National Weather Service Predicts Tornadoes at New Jersey Shore, Issues Useless Warnings

Funny story written by anthonyrosania

Friday, 17 September 2010

image for National Weather Service Predicts Tornadoes at New Jersey Shore, Issues Useless Warnings
ABOVE: This building was not destroyed by a tornado. All the buildings in Ocean County look like that. Zing!

The National Weather Service issued a cryptic, unintelligible and essentially useless tornado warning for parts of Monmouth and Ocean counties, New Jersey this evening as a heavy band of severe thunderstorms moved across the state bringing damaging winds and rain.

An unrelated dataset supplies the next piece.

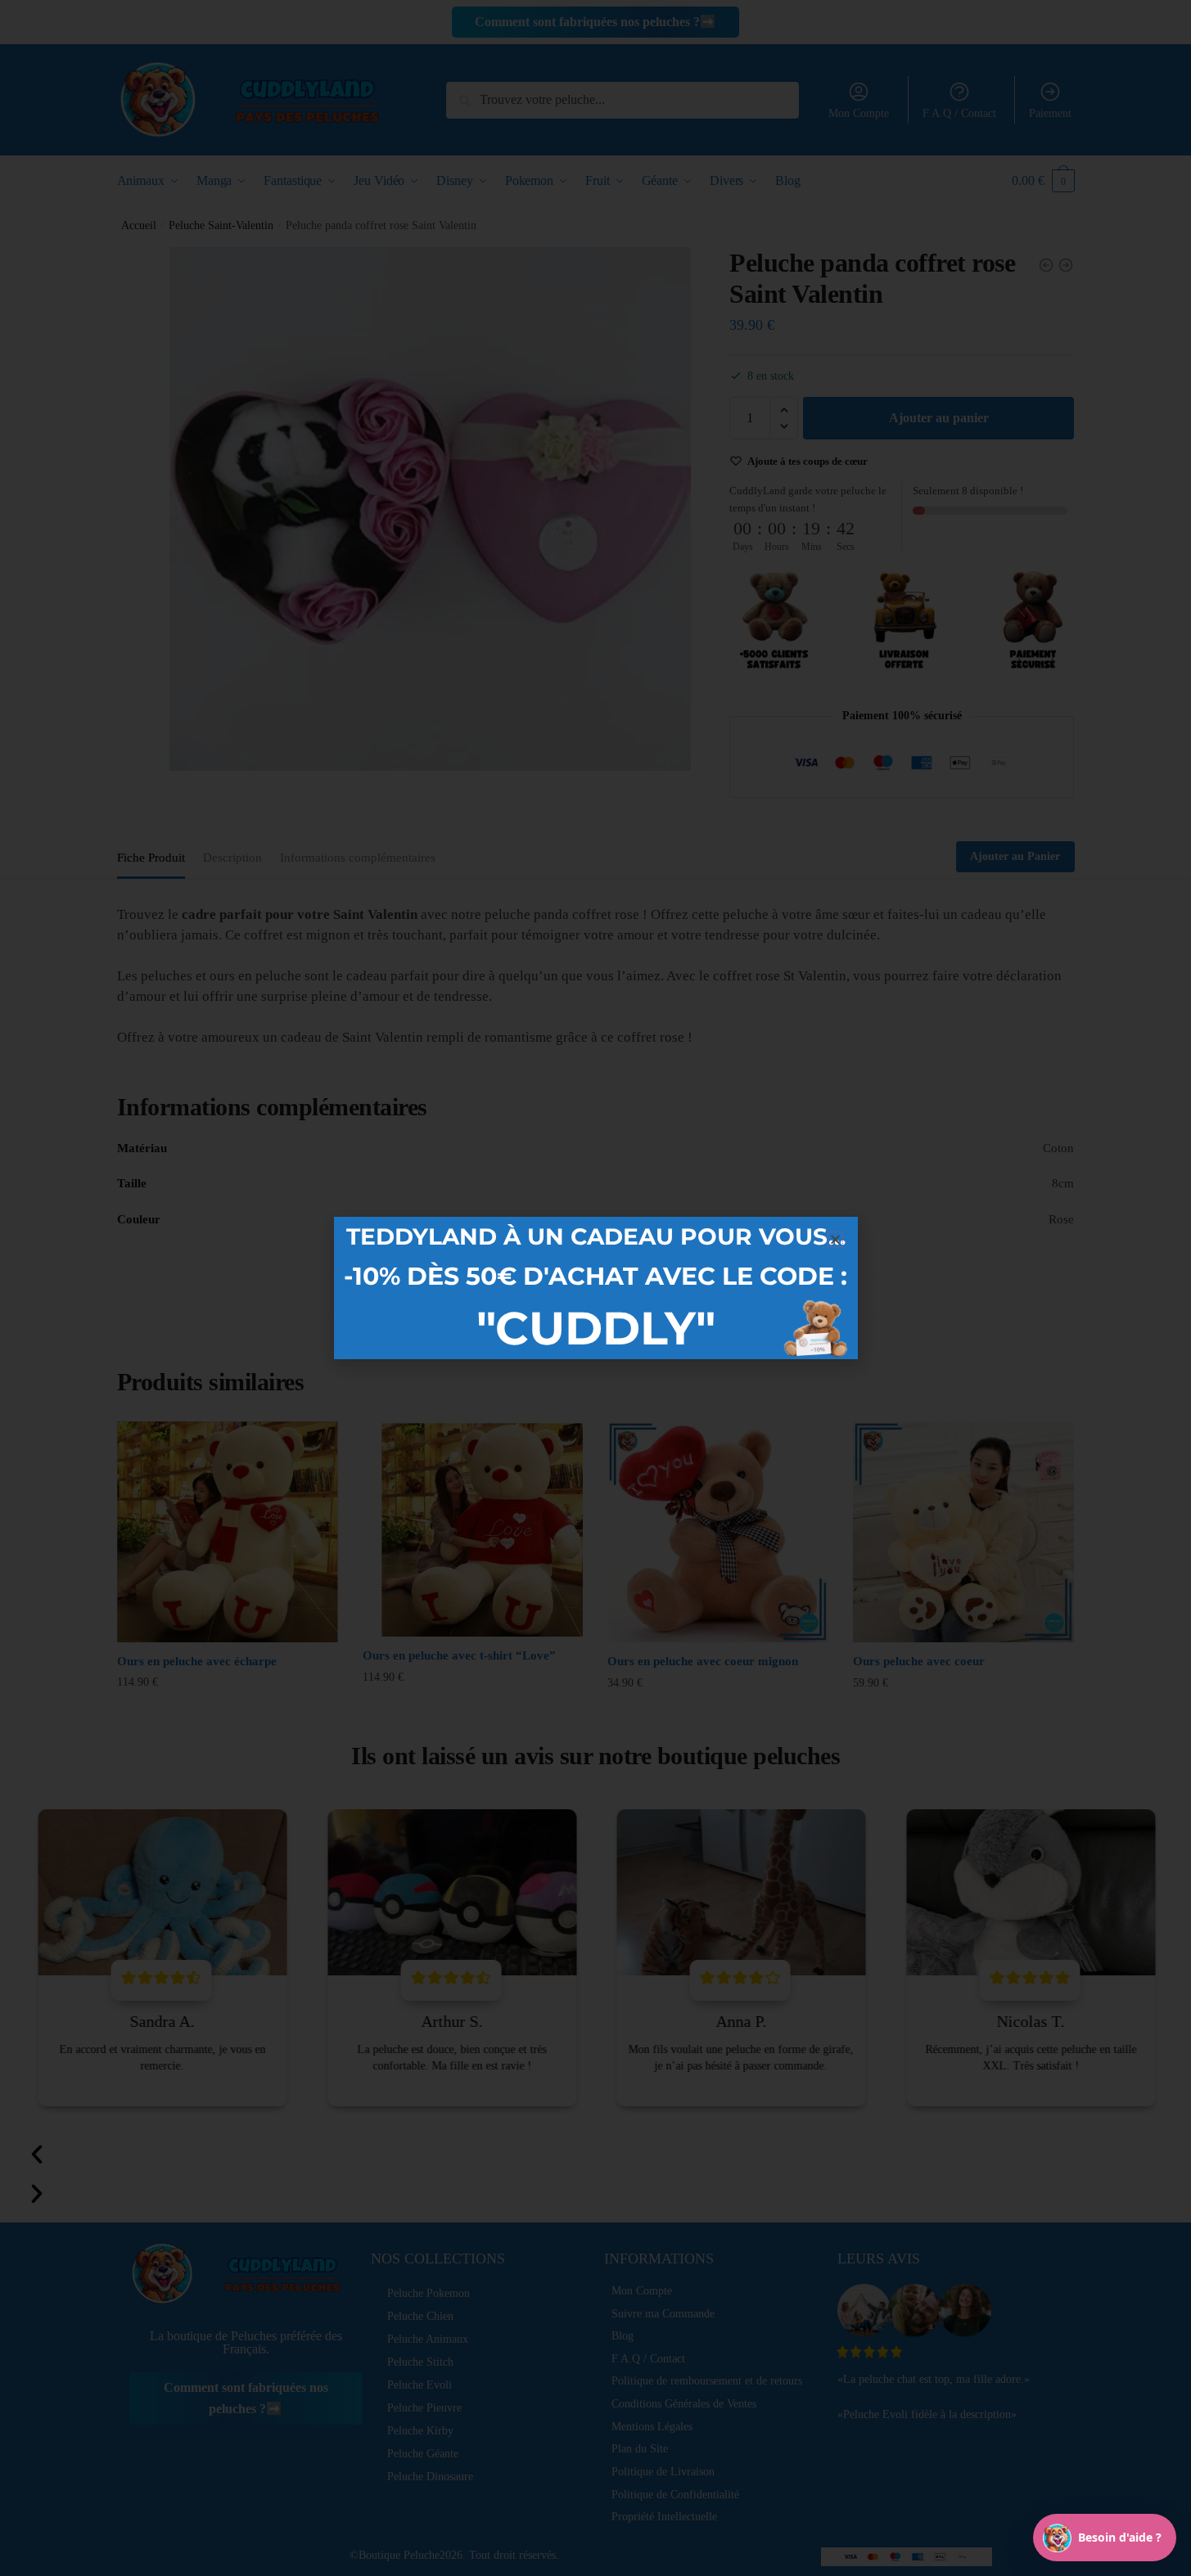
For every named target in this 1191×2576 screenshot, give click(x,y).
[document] (595, 1288)
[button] (835, 1239)
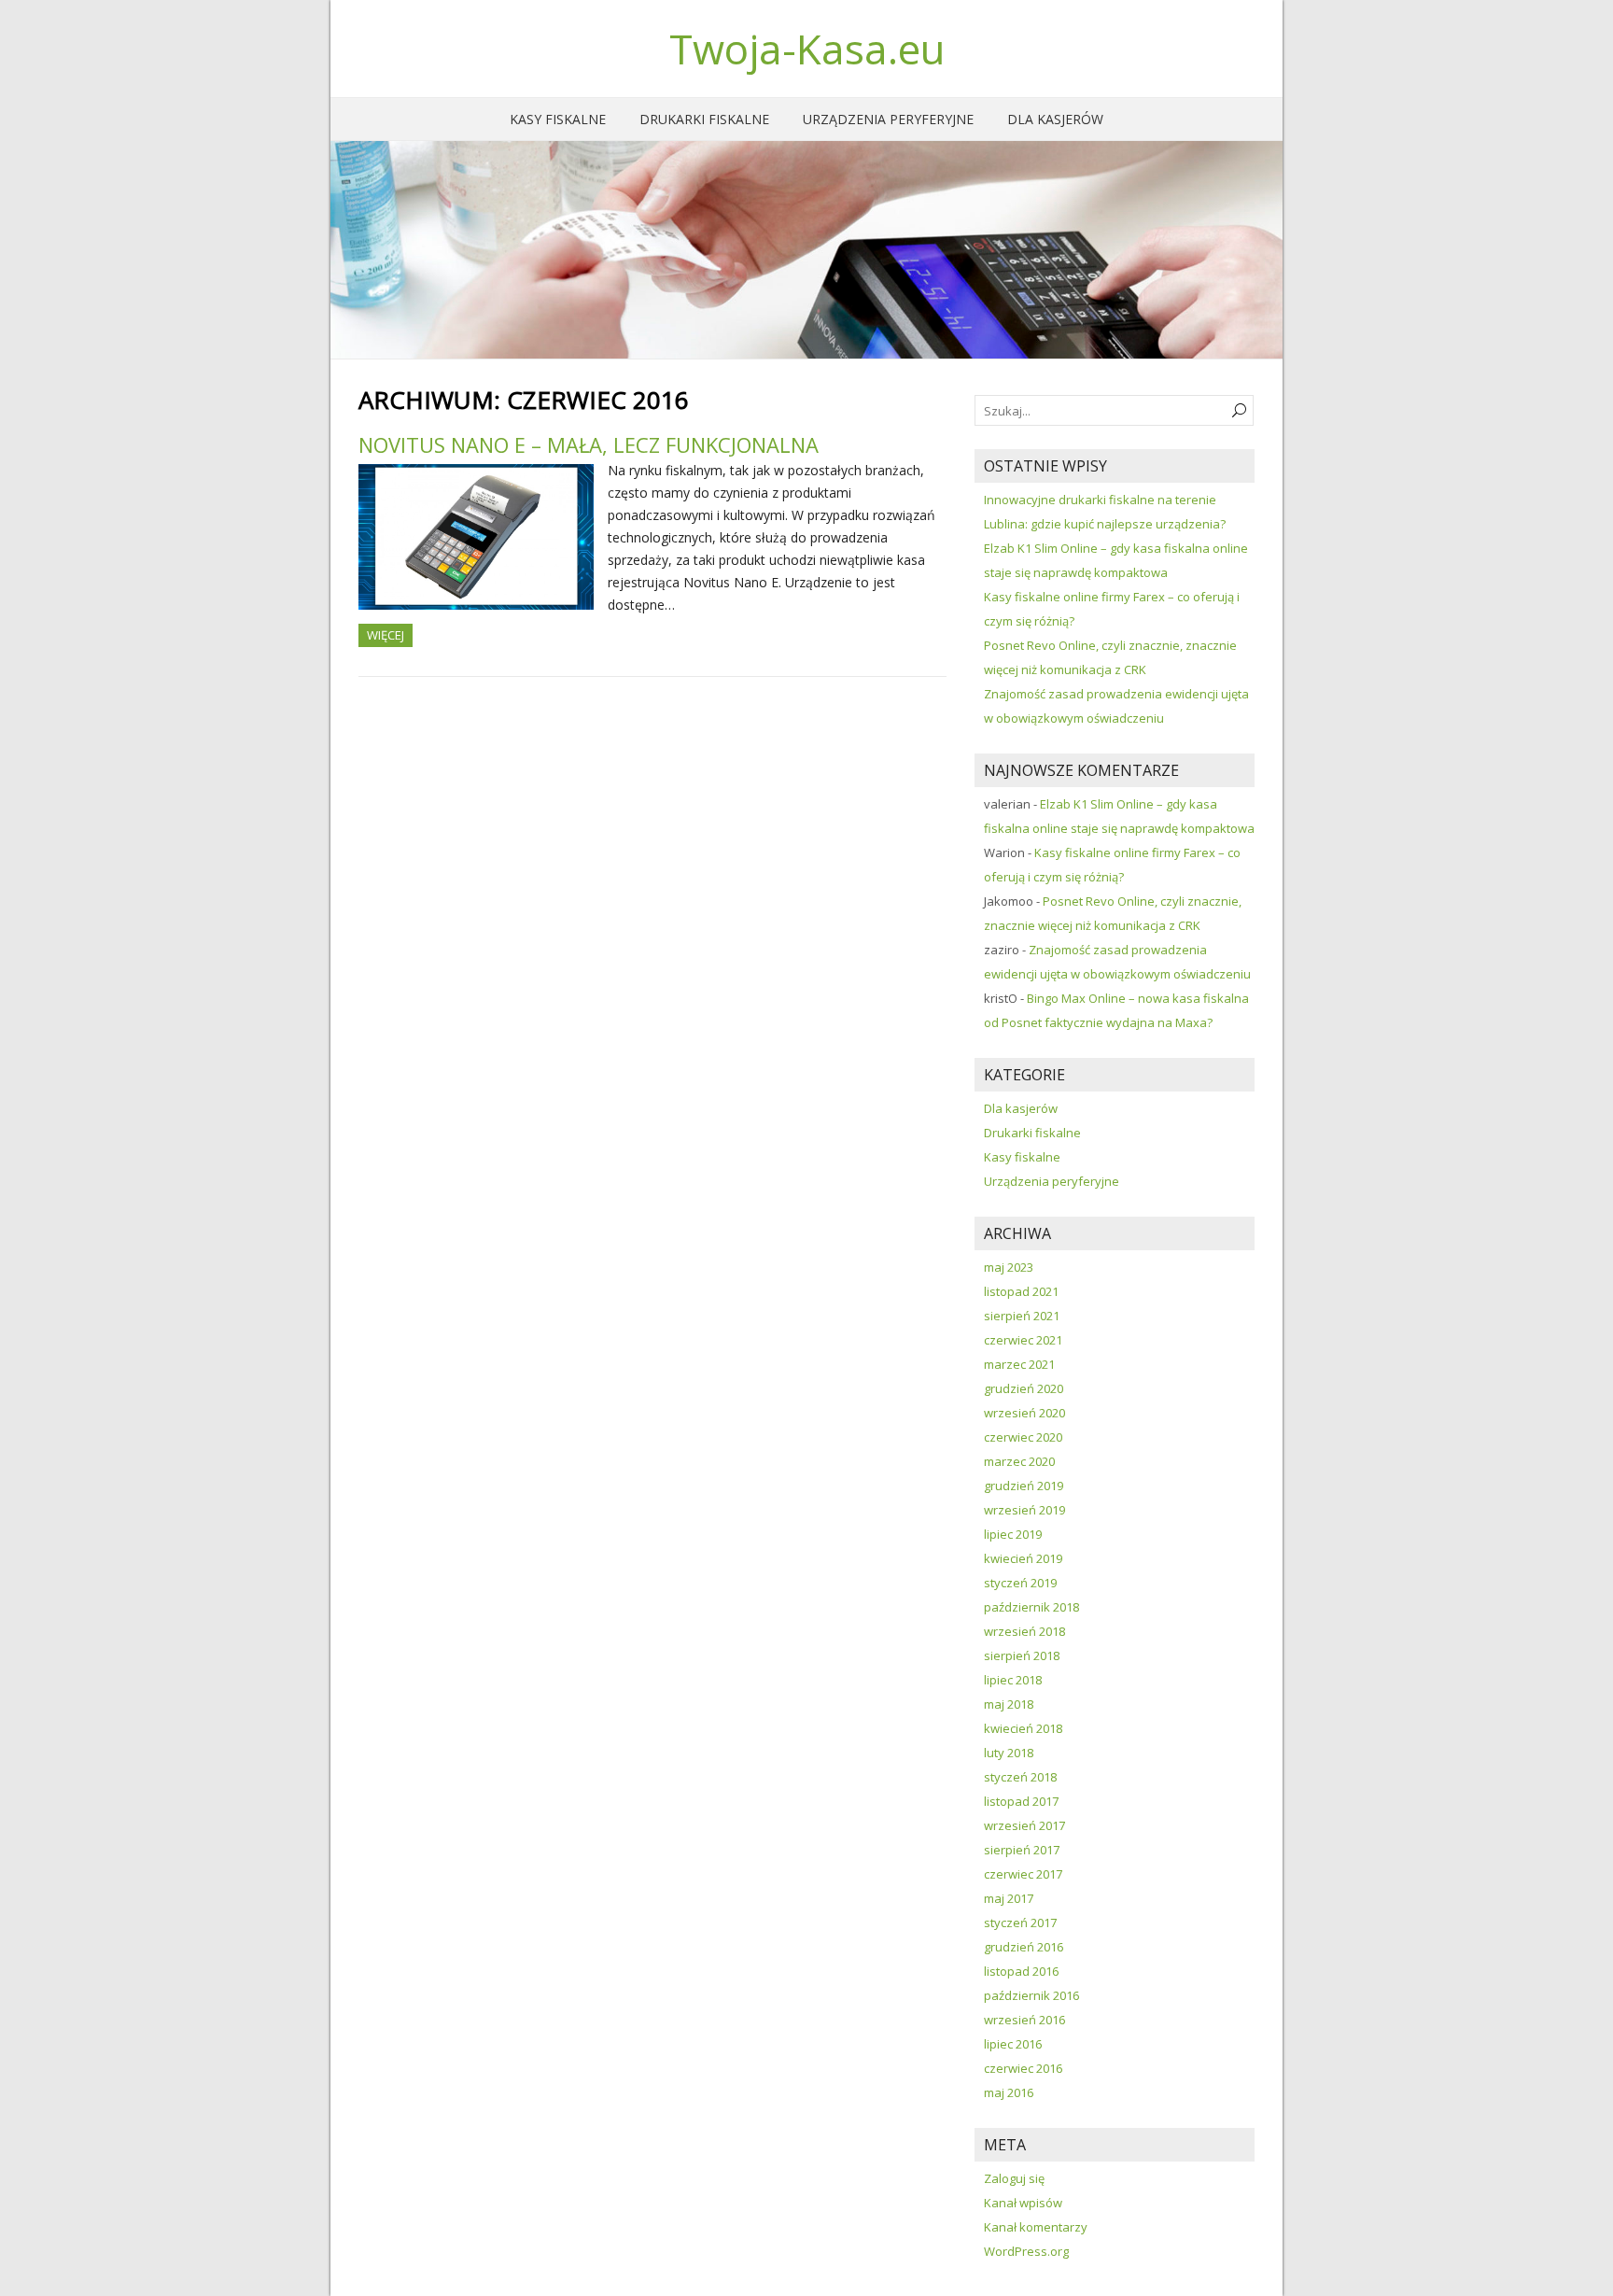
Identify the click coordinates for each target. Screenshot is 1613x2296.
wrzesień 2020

As the storm passes, the National Weather Service predicted wind gusts of 60 to 70 miles per hour. A gust of 61 miles per hour was reported at 6:12 p.m. in Lakehurst, Ocean County, kicking up debris from the Hindenburg crash, which is the only thing Lakehurst is known for, besides those two homeless people walking up and down Route 70.

"This tornado may be wrapped in rain," the warning said. "and perhaps bacon. Or wrapped with a delicate pâté de foie gras, and duxelles, and then wrapped in puff pastry and baked."

"The safest place to be during a tornado is in a basement. If you don't have a basement, break into a neighbor's. Don't worry, it's not illegal if there is a Tornado Warning in effect. Seriously, my brother-in-law is a cop and he just texted me and said it was cool. Just don't touch their Christmas decorations or their Keg-o-Rator."

"Get under a workbench or other piece of sturdy furniture, but definitely not a workbench containing a belt sander, 'cause that'll f--k your sh-t up. If no basement is available, you're pretty well f--ked, but I guess you could seek shelter on the lowest floor of the building you are in, in an interior hallway or room such as a closet. That way, the cops'll know where to find your body before you get all Hurricane-Katrina-Victim bloated and smelly."

"Use blankets or pillows to cover your body and always stay away from windows. If you have become rain-soaked, take off the wet clothing. First your top. Slowly... Slowly. You're cold, aren't you? I can tell. Here, come snuggle next to me. Oooh, you're shivering. Here, put your hands under my shirt. WHOO! Your hands are cold. No, that's OK. You can leave them there. Can I... Can I... kiss you? No, hey, hey, that's OK, I was just kidding. Here, sit back down, I... wait, don't leave! I was only kidding you. Come on, stay. Please? OK. Call me."

"If you and your family oive in a mobile home or some other vehicle, f--k you! Spend your last minutes of life regretting not paying attention in high school, loser. Or, simply evacuate them and get inside an actual building, instead of a house that has disc brakes. If no shelter is available, lie flat in the nearest ditch or other low spot and cover your head with your hands. I mean, if someone's DirecTV dish gets pulled out by a tornado, it's headed toward your melon like a gunshot. All your hands are going to do is hold your brain in place, so the medical examiners don't have to dig through the rubble to find it. Mazel-tov, assbag."

The funny story above is a satire or parody. It is entirely fictitious.